### [Work item]
Exactly as written, print each of the entries.

### [Information provided]
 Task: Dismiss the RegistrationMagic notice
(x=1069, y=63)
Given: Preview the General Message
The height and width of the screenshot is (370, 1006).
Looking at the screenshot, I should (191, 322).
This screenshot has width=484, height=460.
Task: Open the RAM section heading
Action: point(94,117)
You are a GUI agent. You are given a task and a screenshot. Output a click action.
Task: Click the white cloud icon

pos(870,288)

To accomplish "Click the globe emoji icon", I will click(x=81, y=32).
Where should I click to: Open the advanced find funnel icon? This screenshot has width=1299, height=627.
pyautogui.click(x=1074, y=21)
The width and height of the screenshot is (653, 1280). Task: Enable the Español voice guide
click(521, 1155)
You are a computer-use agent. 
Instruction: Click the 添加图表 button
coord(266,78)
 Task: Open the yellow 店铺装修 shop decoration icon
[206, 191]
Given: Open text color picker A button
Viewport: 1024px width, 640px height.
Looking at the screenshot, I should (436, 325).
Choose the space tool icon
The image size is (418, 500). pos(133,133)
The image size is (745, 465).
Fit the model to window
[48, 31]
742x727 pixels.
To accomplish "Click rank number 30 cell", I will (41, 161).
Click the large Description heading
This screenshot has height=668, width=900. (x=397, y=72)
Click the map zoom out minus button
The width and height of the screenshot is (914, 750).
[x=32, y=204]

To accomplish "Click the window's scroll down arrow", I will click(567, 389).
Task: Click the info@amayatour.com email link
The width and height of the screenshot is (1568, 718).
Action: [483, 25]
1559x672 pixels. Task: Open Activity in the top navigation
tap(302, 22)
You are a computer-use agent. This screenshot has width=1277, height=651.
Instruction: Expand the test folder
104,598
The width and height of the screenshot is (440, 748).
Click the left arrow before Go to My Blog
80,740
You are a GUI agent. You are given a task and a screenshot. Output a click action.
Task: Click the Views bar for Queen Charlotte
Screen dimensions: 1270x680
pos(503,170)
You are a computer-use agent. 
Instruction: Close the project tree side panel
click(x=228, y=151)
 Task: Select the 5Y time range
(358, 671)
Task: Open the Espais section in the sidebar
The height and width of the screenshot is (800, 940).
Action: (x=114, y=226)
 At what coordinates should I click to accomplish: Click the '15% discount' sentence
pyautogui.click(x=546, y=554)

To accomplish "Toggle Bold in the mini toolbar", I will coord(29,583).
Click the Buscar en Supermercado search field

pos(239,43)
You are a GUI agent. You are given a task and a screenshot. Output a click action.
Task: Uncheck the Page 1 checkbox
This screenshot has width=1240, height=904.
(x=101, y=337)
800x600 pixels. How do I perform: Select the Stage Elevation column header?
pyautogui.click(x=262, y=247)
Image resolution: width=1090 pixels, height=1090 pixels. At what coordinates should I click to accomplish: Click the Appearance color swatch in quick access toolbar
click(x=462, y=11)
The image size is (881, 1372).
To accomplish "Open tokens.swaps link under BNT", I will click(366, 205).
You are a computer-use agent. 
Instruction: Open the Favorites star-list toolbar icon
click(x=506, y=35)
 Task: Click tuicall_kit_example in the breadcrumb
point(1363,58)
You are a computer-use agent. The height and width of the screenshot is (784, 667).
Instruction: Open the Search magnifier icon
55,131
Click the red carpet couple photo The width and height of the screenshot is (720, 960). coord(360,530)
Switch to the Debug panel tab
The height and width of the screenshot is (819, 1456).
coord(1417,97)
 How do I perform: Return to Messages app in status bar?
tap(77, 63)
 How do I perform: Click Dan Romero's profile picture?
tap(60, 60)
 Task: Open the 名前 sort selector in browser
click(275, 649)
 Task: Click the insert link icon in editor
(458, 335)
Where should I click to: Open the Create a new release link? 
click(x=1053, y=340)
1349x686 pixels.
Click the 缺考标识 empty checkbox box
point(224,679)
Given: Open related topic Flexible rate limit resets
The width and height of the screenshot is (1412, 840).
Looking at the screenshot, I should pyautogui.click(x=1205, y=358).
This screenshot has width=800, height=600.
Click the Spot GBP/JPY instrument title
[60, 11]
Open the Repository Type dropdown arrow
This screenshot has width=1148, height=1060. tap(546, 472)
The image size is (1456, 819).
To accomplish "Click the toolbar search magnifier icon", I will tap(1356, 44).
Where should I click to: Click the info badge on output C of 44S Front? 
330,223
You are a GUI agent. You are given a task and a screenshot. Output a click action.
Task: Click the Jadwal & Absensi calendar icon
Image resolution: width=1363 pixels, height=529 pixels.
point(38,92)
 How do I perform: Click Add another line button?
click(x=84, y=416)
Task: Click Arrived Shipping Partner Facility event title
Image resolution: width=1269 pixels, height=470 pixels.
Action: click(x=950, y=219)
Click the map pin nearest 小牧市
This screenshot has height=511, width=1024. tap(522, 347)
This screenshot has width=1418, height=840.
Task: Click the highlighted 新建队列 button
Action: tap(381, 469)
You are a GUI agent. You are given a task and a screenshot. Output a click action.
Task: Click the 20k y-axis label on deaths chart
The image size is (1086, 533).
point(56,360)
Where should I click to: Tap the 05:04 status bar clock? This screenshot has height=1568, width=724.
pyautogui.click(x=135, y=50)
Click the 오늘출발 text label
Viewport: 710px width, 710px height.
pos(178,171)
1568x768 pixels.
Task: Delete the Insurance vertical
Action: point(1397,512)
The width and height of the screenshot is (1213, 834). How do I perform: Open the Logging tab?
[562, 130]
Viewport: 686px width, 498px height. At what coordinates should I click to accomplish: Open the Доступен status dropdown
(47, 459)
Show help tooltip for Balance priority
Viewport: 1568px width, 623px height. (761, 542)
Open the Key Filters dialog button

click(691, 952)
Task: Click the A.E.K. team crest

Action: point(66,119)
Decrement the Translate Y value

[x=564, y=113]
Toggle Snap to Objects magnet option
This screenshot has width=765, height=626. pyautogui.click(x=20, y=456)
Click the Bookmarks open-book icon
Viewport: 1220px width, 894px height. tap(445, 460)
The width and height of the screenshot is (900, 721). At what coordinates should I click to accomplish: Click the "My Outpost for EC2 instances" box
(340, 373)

### [Task output]
 Task: Dismiss the RegistrationMagic notice
(x=1069, y=63)
Given: Preview the General Message
The height and width of the screenshot is (370, 1006).
Looking at the screenshot, I should (191, 322).
This screenshot has width=484, height=460.
Task: Open the RAM section heading
Action: point(94,117)
You are a GUI agent. You are given a task and a screenshot. Output a click action.
Task: Click the white cloud icon

pos(870,288)

To accomplish "Click the globe emoji icon", I will click(x=81, y=32).
Where should I click to: Open the advanced find funnel icon? This screenshot has width=1299, height=627.
pyautogui.click(x=1074, y=21)
The width and height of the screenshot is (653, 1280). Task: Enable the Español voice guide
click(521, 1155)
You are a computer-use agent. 
Instruction: Click the 添加图表 button
coord(266,78)
 Task: Open the yellow 店铺装修 shop decoration icon
[206, 191]
Given: Open text color picker A button
Viewport: 1024px width, 640px height.
Looking at the screenshot, I should (436, 325).
Choose the space tool icon
The image size is (418, 500). pos(133,133)
The image size is (745, 465).
Fit the model to window
[48, 31]
742x727 pixels.
To accomplish "Click rank number 30 cell", I will (41, 161).
Click the large Description heading
This screenshot has height=668, width=900. (x=397, y=72)
Click the map zoom out minus button
The width and height of the screenshot is (914, 750).
[x=32, y=204]

To accomplish "Click the window's scroll down arrow", I will click(567, 389).
Task: Click the info@amayatour.com email link
The width and height of the screenshot is (1568, 718).
Action: [483, 25]
1559x672 pixels. Task: Open Activity in the top navigation
tap(302, 22)
You are a computer-use agent. This screenshot has width=1277, height=651.
Instruction: Expand the test folder
104,598
The width and height of the screenshot is (440, 748).
Click the left arrow before Go to My Blog
80,740
You are a GUI agent. You are given a task and a screenshot. Output a click action.
Task: Click the Views bar for Queen Charlotte
Screen dimensions: 1270x680
pos(503,170)
You are a computer-use agent. 
Instruction: Close the project tree side panel
click(x=228, y=151)
 Task: Select the 5Y time range
(358, 671)
Task: Open the Espais section in the sidebar
The height and width of the screenshot is (800, 940).
Action: (x=114, y=226)
 At what coordinates should I click to accomplish: Click the '15% discount' sentence
pyautogui.click(x=546, y=554)

To accomplish "Toggle Bold in the mini toolbar", I will coord(29,583).
Click the Buscar en Supermercado search field

pos(239,43)
You are a GUI agent. You are given a task and a screenshot. Output a click action.
Task: Uncheck the Page 1 checkbox
This screenshot has width=1240, height=904.
(x=101, y=337)
800x600 pixels. How do I perform: Select the Stage Elevation column header?
pyautogui.click(x=262, y=247)
Image resolution: width=1090 pixels, height=1090 pixels. At what coordinates should I click to accomplish: Click the Appearance color swatch in quick access toolbar
click(x=462, y=11)
The image size is (881, 1372).
To accomplish "Open tokens.swaps link under BNT", I will click(366, 205).
You are a computer-use agent. 
Instruction: Open the Favorites star-list toolbar icon
click(x=506, y=35)
 Task: Click tuicall_kit_example in the breadcrumb
point(1363,58)
You are a computer-use agent. The height and width of the screenshot is (784, 667).
Instruction: Open the Search magnifier icon
55,131
Click the red carpet couple photo The width and height of the screenshot is (720, 960). coord(360,530)
Switch to the Debug panel tab
The height and width of the screenshot is (819, 1456).
coord(1417,97)
 How do I perform: Return to Messages app in status bar?
tap(77, 63)
 How do I perform: Click Dan Romero's profile picture?
tap(60, 60)
 Task: Open the 名前 sort selector in browser
click(275, 649)
 Task: Click the insert link icon in editor
(458, 335)
Where should I click to: Open the Create a new release link? 
click(x=1053, y=340)
1349x686 pixels.
Click the 缺考标识 empty checkbox box
point(224,679)
Given: Open related topic Flexible rate limit resets
The width and height of the screenshot is (1412, 840).
Looking at the screenshot, I should pyautogui.click(x=1205, y=358).
This screenshot has width=800, height=600.
Click the Spot GBP/JPY instrument title
[60, 11]
Open the Repository Type dropdown arrow
This screenshot has width=1148, height=1060. tap(546, 472)
The image size is (1456, 819).
To accomplish "Click the toolbar search magnifier icon", I will tap(1356, 44).
Where should I click to: Click the info badge on output C of 44S Front? 
330,223
You are a GUI agent. You are given a task and a screenshot. Output a click action.
Task: Click the Jadwal & Absensi calendar icon
Image resolution: width=1363 pixels, height=529 pixels.
point(38,92)
 How do I perform: Click Add another line button?
click(x=84, y=416)
Task: Click Arrived Shipping Partner Facility event title
Image resolution: width=1269 pixels, height=470 pixels.
Action: click(x=950, y=219)
Click the map pin nearest 小牧市
This screenshot has height=511, width=1024. tap(522, 347)
This screenshot has width=1418, height=840.
Task: Click the highlighted 新建队列 button
Action: tap(381, 469)
You are a GUI agent. You are given a task and a screenshot. Output a click action.
Task: Click the 20k y-axis label on deaths chart
The image size is (1086, 533).
point(56,360)
Where should I click to: Tap the 05:04 status bar clock? This screenshot has height=1568, width=724.
pyautogui.click(x=135, y=50)
Click the 오늘출발 text label
Viewport: 710px width, 710px height.
pos(178,171)
1568x768 pixels.
Task: Delete the Insurance vertical
Action: point(1397,512)
The width and height of the screenshot is (1213, 834). How do I perform: Open the Logging tab?
[562, 130]
Viewport: 686px width, 498px height. At what coordinates should I click to accomplish: Open the Доступен status dropdown
(47, 459)
Show help tooltip for Balance priority
Viewport: 1568px width, 623px height. (761, 542)
Open the Key Filters dialog button

click(691, 952)
Task: Click the A.E.K. team crest

Action: point(66,119)
Decrement the Translate Y value

[x=564, y=113]
Toggle Snap to Objects magnet option
This screenshot has width=765, height=626. pyautogui.click(x=20, y=456)
Click the Bookmarks open-book icon
Viewport: 1220px width, 894px height. tap(445, 460)
The width and height of the screenshot is (900, 721). At what coordinates should I click to accomplish: Click the "My Outpost for EC2 instances" box
(340, 373)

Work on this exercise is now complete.